= What you are asked to do =
Render the rows below as a numbered list with no blank lines. Leave the pictures out of your answer.

(Data listing)
——

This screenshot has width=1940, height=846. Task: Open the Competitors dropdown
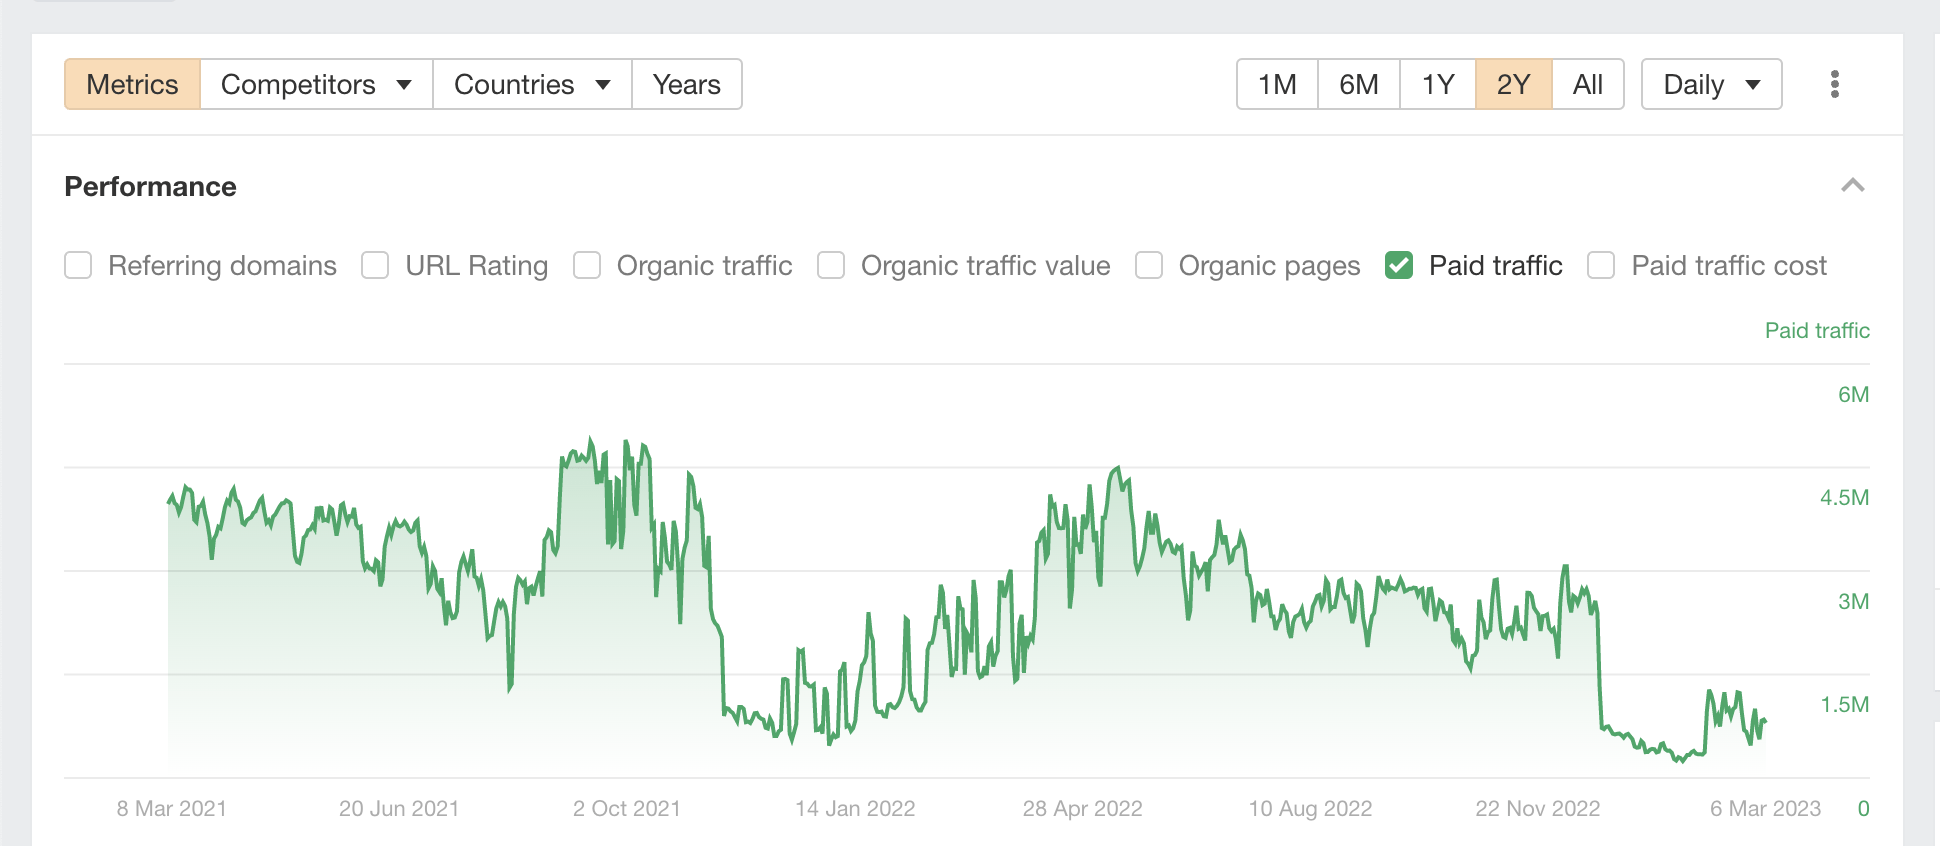click(x=315, y=85)
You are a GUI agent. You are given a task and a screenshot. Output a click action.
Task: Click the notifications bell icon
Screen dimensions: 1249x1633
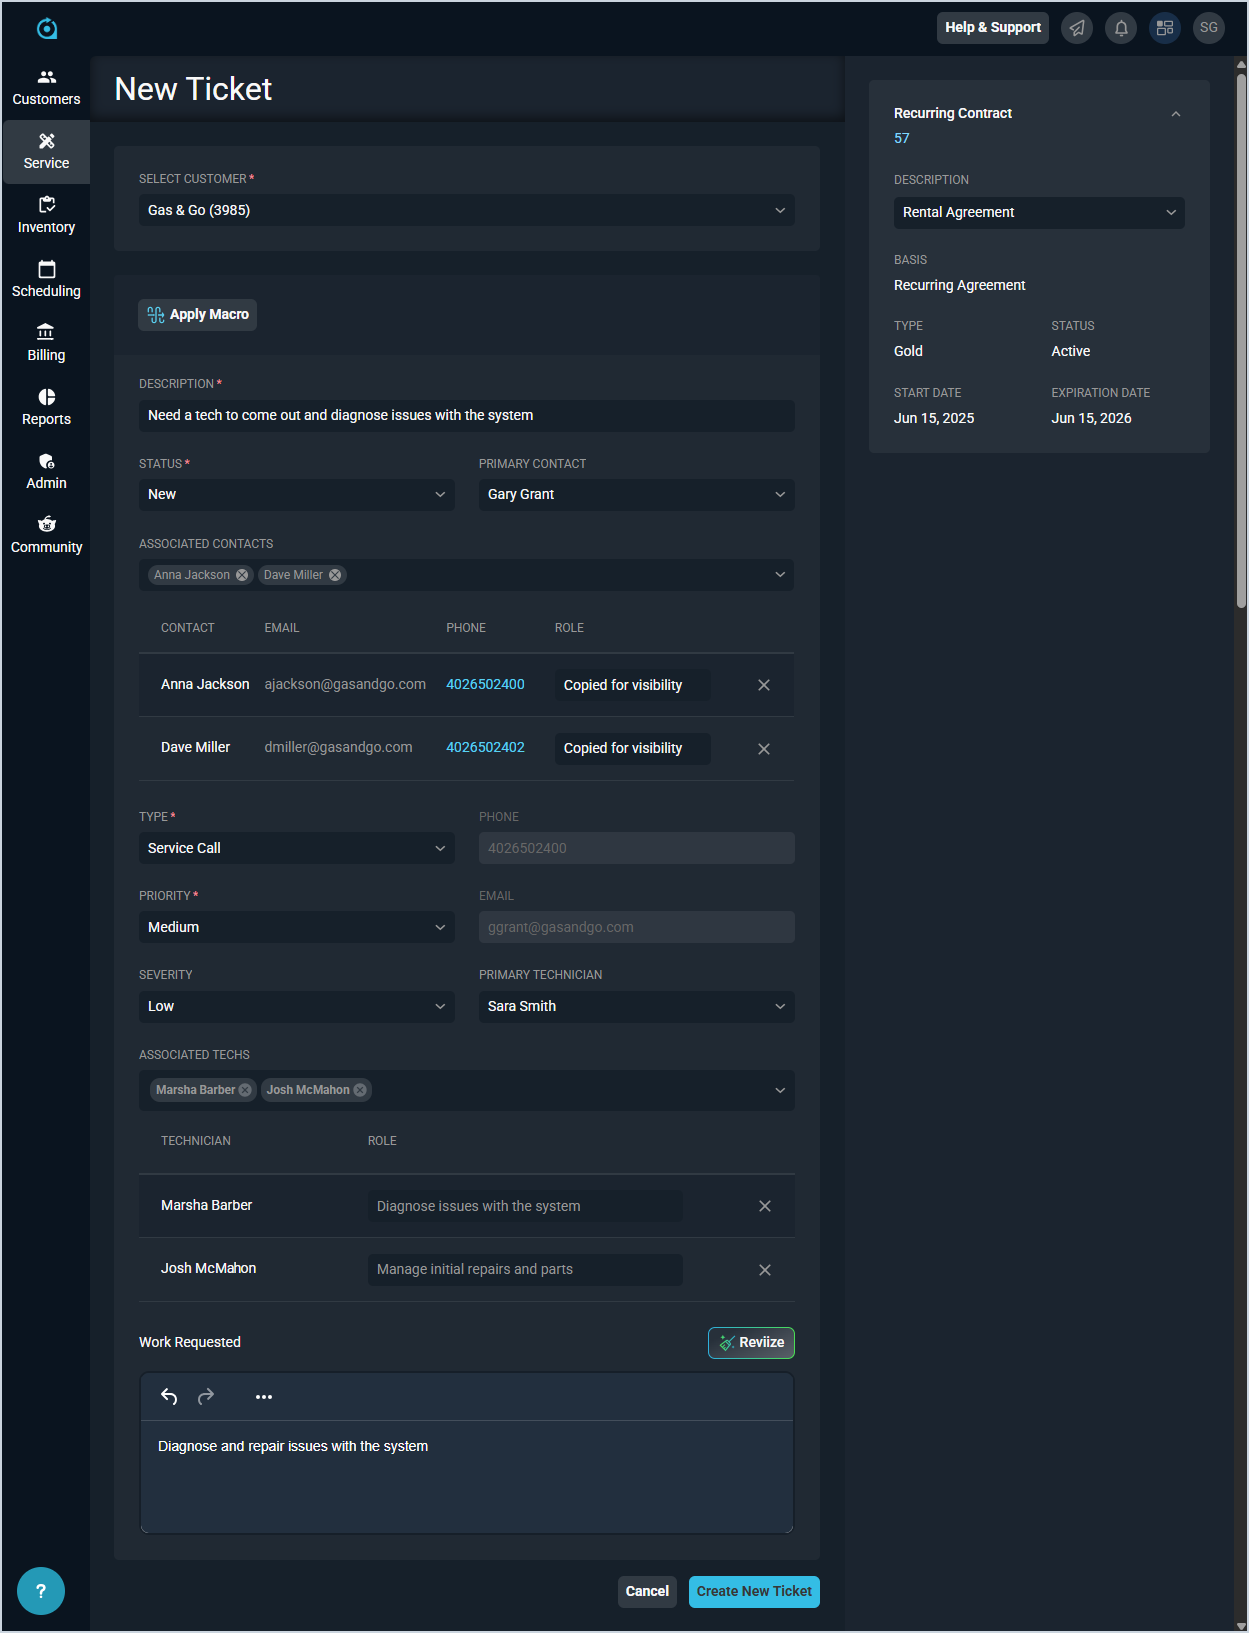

——

= Written solution =
1. This screenshot has width=1940, height=846. Task: Open the Competitors dropdown
2. click(x=315, y=85)
3. You are a GUI agent. You are given a task and a screenshot. Output a click action.
4. Task: Click the notifications bell icon
5. Screen dimensions: 1249x1633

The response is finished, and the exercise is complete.